Incidents
June 30–August 19, 2018
Ekstase123
August 4–September 16, 2018
Drift and Shift
September 2–October 28, 2018
Gotmarstraße 1
37073 Göttingen
Germany
On the occasion of Kunstverein Göttingen’s 50th anniversary, we hereby announce the summer 2018 season with an extended program of three exhibitions at two different locations, accompanied by talks, workshops and guided tours.
Marina Pinsky: Incidents
June 30–August 19, 2018
Incidents at the Kunstverein Göttingen is the first exhibition to bring together works by Marina Pinsky from the past five years. At the center of the exhibition, is Pinsky’s artistic exploration of temporality: the artist combines historical distinctions, examines the processes of timekeeping, and analyzes the duration of viewing the image as such. The premise for her artistic practice is photography and its imaging techniques—even, or especially, when her works move out of the frame and into space, they acquire sculptural characteristics. Following an intuitive work process, in which she thinks with and through the camera, Pinsky abstracts and layers found and collected imagery and combines them with photographs of their provenance, cityscapes or photographs from her studio. Images are created in which the artist stretches and extends the momentariness of an incident or photograph over time and space. The time that is necessarily spent in order to observe and perceive Pinsky’s works is hence already inscribed in the artistic realization thereof. The complexity of the work refers to the material reality of the image in a digitally shaped present.
Yutie Lee: Ekstase123
August 4–September 16, 2018
For her first solo exhibition, Yutie Lee will produce a new body of work consisting of sculptures, a video installation and an artist book. Lee’s multi-disciplinary practice is inspired by literature, language, and storytelling. For the exhibition titled Ekstase123, she mingles fictional and historical strands from and about writer Ingeborg Bachmann (1926–1973); actress and engineer Hedy Lamarr (1914–2000) and the abbess, composer, philosopher and mystic Hildegard von Bingen (1098–1179). Taking an altered state of consciousness in form of visions or ecstasy as a starting point, Lee addresses the parts of our perception that might be untranslatable and illegible. By emphasizing the subjective perspective of this state, the artist refers to the connection between a mental and physical experience. The artist has created a digital font based on von Bingen’s invention of 23 secret alphabets, litterae ignotae, with an addition of ten stylistically-modified Chinese symbols as numbers. The font HvB lays the basis for a publication that the artist conceived on occasion of her exhibition at Kunstverein Göttingen.

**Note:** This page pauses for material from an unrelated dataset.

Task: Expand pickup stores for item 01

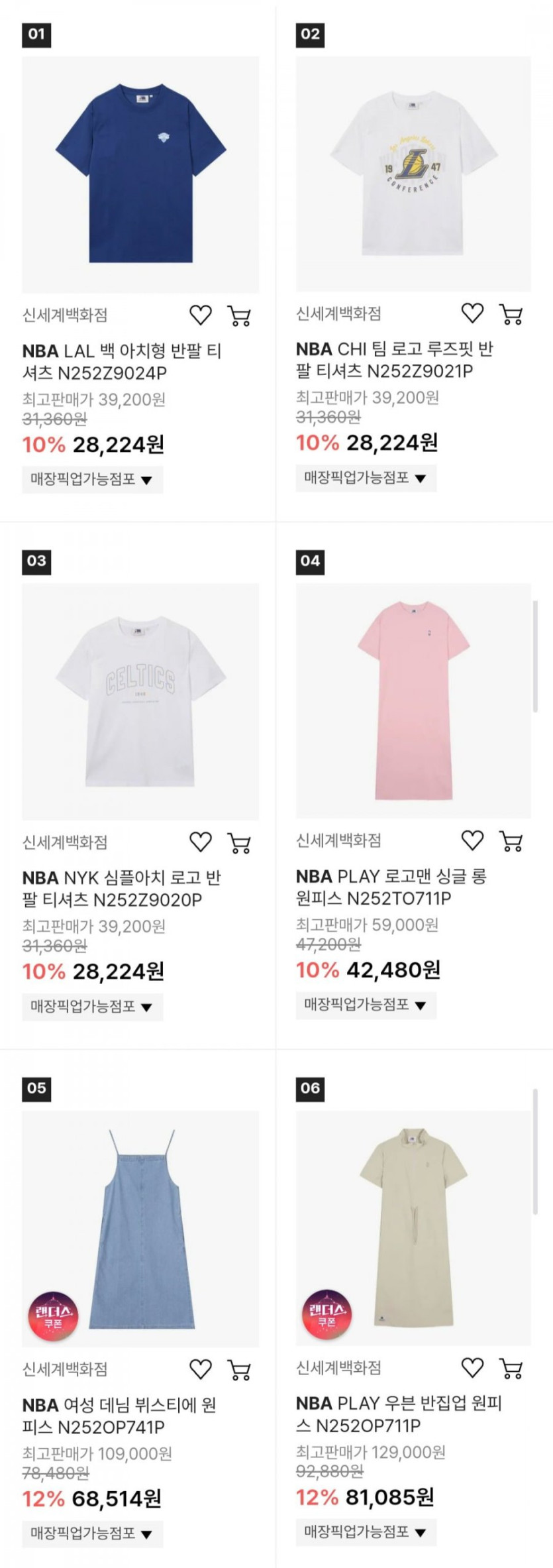Action: pos(92,479)
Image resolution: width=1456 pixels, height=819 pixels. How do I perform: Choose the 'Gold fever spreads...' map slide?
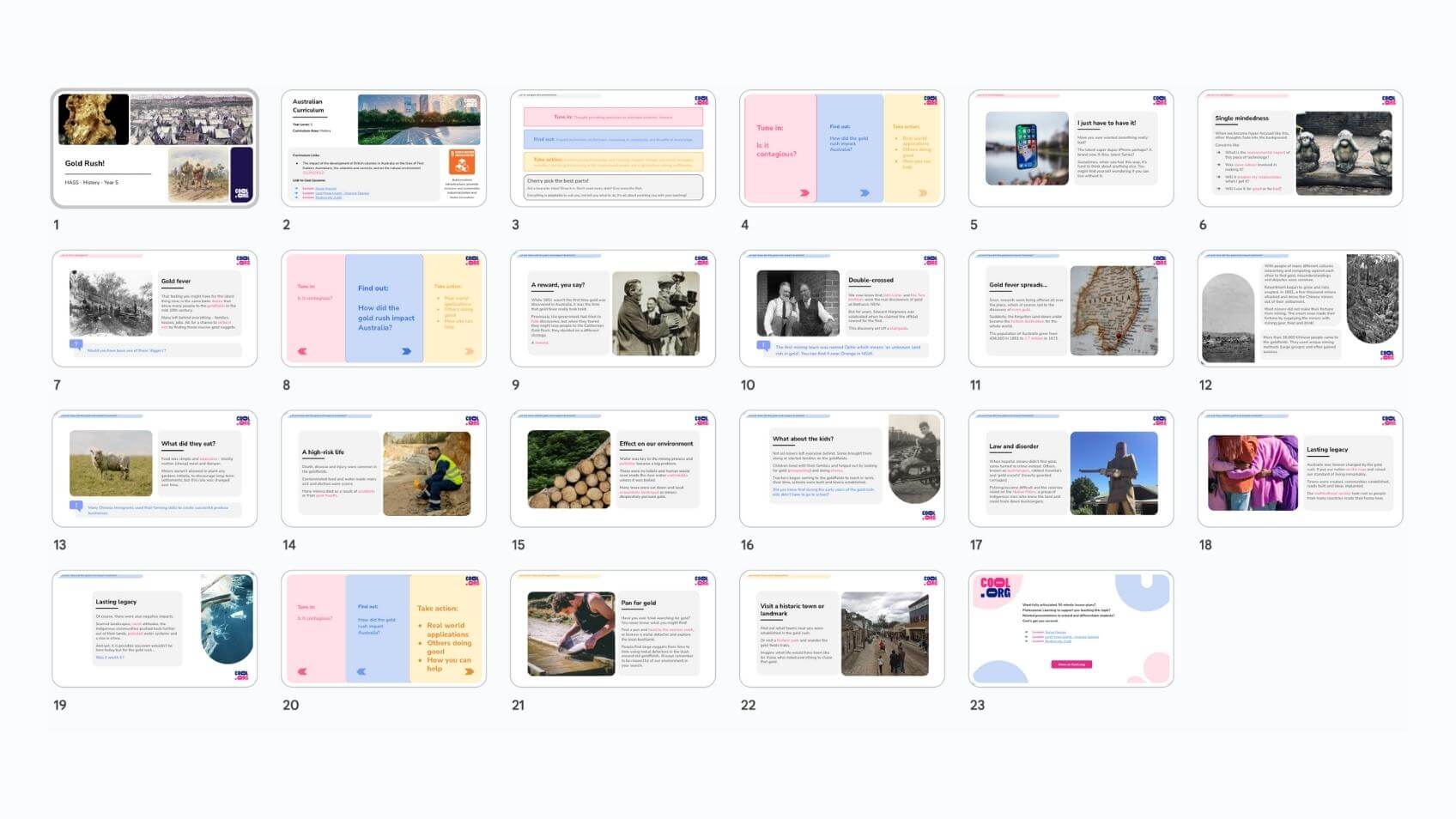[1071, 309]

Ayami Awazuhara/Dunja Herzog: Drift and Shift
September 2–October 28, 2018
Newly produced works by artists Ayami Awazuhara and Dunja Herzog will be shown in the exhibition Drift and Shift and offer various perspectives on themes of cultural transfer and appropriation. Awazuhara will develop a group of works that revolve around the element of water and its philosophical meaning, as well as the adaption of its characteristics in sociological circuits. Her research leads her to the role of fountains in shopping malls, which appropriate Italian renaissance urban architecture to a topological study of ubiquitous non-specific places in our everyday life. Awazuhara works across a wide range of media, such as photography, installation, and video, whilst chasing their appearance through storytelling and tracing the processes of embedded translation. The artistic practice of Herzog is characterized by a deeply rooted interest in the effects of colonial histories on personal stories, bodies and materials, which she condenses to mindful and poetic spaces. The artist will present a series of brass objects, which she has produced in collaboration with Phil Omodamwen—a seventh generation bronze caster from Benin City, Nigeria. The pieces on display are part of a long-term project, with the aim of producing a jewelry line made of metal won from e-waste, symbolizing contemporary globalized trading routes. The installation will reach back to the 14th century, linking the German copper export to the production of Manillas—money used for the Atlantic slave trade—and to the well-known Benin Bronzes.
The exhibition program 2018 at Kunstverein Göttingen is curated by Tomke Braun.